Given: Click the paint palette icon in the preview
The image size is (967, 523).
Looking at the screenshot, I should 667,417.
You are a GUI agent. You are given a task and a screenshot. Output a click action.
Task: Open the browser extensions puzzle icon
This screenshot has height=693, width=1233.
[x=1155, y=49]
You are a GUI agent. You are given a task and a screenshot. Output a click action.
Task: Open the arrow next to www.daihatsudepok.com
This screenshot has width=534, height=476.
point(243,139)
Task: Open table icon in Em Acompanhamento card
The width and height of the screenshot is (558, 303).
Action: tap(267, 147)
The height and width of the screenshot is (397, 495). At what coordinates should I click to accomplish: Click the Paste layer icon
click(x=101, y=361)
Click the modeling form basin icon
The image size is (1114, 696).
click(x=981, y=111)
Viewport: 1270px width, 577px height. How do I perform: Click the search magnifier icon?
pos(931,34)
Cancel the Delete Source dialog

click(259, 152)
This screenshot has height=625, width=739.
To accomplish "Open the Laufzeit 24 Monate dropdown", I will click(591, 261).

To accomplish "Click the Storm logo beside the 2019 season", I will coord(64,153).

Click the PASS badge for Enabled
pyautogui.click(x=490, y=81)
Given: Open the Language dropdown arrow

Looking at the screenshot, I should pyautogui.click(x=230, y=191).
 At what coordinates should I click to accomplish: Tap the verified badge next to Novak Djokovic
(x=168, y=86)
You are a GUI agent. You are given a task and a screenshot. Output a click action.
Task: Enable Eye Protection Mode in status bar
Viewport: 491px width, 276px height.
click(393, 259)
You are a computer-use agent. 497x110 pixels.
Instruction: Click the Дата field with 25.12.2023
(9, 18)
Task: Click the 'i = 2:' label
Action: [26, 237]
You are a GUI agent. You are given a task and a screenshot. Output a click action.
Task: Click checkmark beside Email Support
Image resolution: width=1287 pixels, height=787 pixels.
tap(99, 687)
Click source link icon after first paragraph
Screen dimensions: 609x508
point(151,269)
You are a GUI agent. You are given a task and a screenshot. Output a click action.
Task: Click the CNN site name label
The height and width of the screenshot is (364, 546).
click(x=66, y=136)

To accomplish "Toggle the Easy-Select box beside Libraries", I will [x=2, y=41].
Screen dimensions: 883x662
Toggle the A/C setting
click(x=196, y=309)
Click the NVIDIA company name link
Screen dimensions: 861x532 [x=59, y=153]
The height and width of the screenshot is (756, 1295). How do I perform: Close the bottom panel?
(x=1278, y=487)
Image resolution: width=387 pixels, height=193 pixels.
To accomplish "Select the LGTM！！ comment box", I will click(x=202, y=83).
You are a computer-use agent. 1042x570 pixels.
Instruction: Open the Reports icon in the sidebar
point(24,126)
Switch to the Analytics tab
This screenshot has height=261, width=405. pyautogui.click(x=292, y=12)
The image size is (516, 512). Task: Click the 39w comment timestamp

******************************

EXERCISE REQUIREMENTS: Search the material above for lines containing the string "Select", then pull them out.

YOUR RESPONSE:
To accomplish "Toggle the Easy-Select box beside Libraries", I will [x=2, y=41].
To accomplish "Select the LGTM！！ comment box", I will click(x=202, y=83).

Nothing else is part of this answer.